Viajantes LGBT devem passar férias em destinos Anti-LGBT?

Comportamento, Social
2 de agosto de 2016
por Genilson Coutinho

Nenhum destino deve ser fora do alcance para os viajantes LGBT – contanto que eles sejam devidamente informados, diz um dos principais especialistas em marketing LGBT. Falando na conferência de TTG LGBT desta semana, Auston Matta, co-fundador da Outfluential e co-autor do blog de viagem gay Two Bad Tourists, disse que existem três preocupações fundamentais para o mercado de viagens LGBT: segurança, conforto e aceitação.

Ele disse que os agentes devem abordar estas questões, mesmo que estejam reservando férias para destinos LGBT.

Enquanto 76 países em todo o mundo consideram ilegais os atos homossexuais – com o risco de pena de morte em pelo menos 10 delas – Matta salientou que esses destinos não tem que ser considerados fora dos limites para os viajantes LGBT, contanto que eles tenham acesso aos recursos corretos de segurança, leis e costumes.

Ele disse: “o público LGBT quer ir para muitos destes destinos, e é da responsabilidade da indústria de viagens ajudar a informá-los. Se eles querem ir, mande-os para lá, mas verifique se eles têm os recursos e as ferramentas certas para se certificar de que eles tenha não só uma oportunidade agradável, mas também segura. “

Matta sugeriu que os agentes realizem pesquisas a fundo sobre as leis de um país e os direitos LGBT para informar plenamente aos seus clientes.

Por exemplo, cada ilha do Caribe tem suas próprias leis sobre a homossexualidade, enquanto que, em determinados destinos, existem discrepâncias entre as legislações sobre a atividade homossexual masculina e a feminina.

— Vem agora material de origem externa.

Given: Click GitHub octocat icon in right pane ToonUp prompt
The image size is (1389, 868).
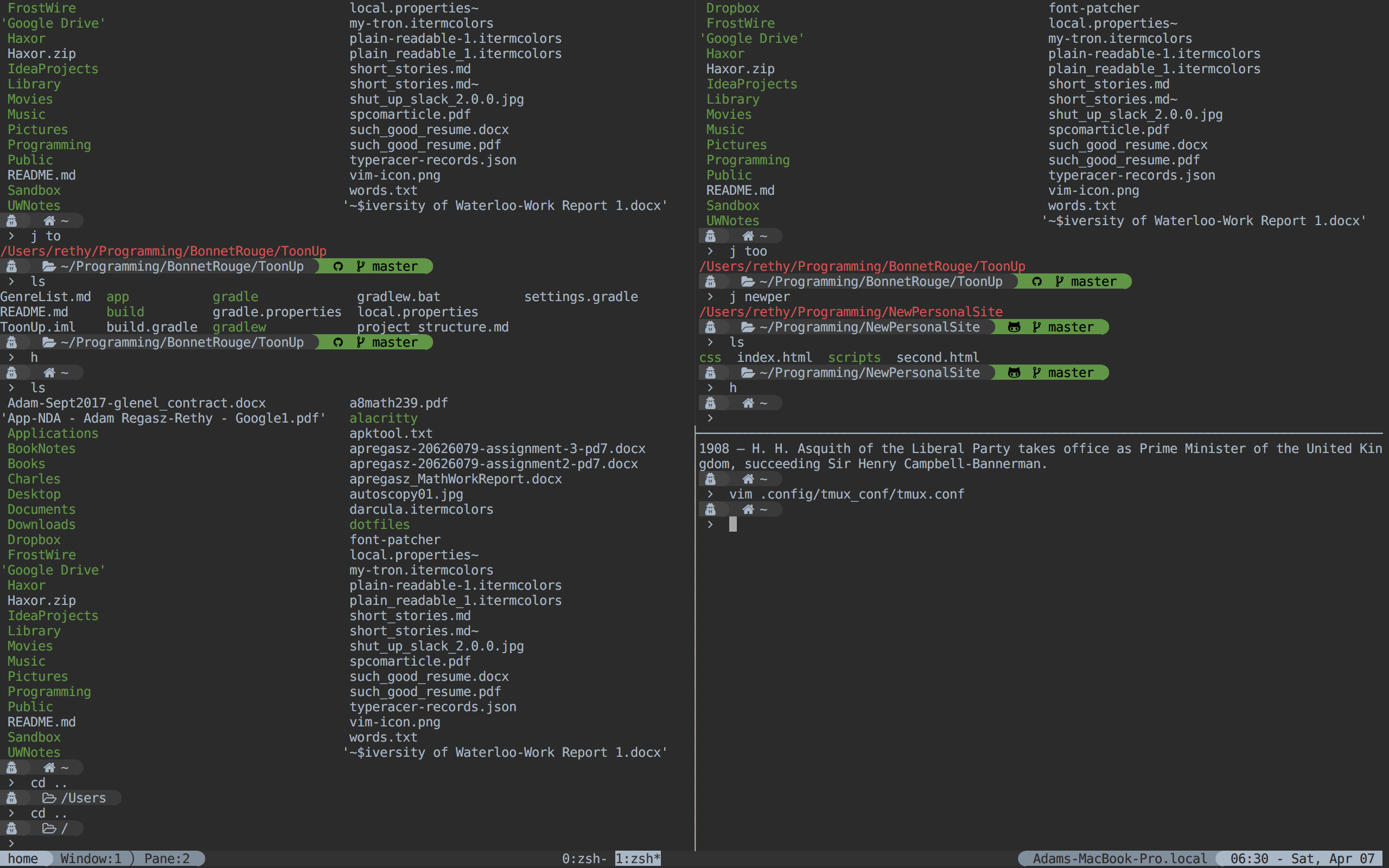Looking at the screenshot, I should (x=1036, y=282).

Ele também recomendou que os agentes garantam que os viajantes tenham sempre os detalhes da embaixada do seu país em mão, e que eles saibam as leis locais e as normas culturais antes de chegar a um destino. A Tailândia é o destino mais amigável – LGBT na Ásia, ele apontou, e mesmo assim, uma demonstração pública de afeto por parte de casais de qualquer orientação sexual é considerada ofensiva.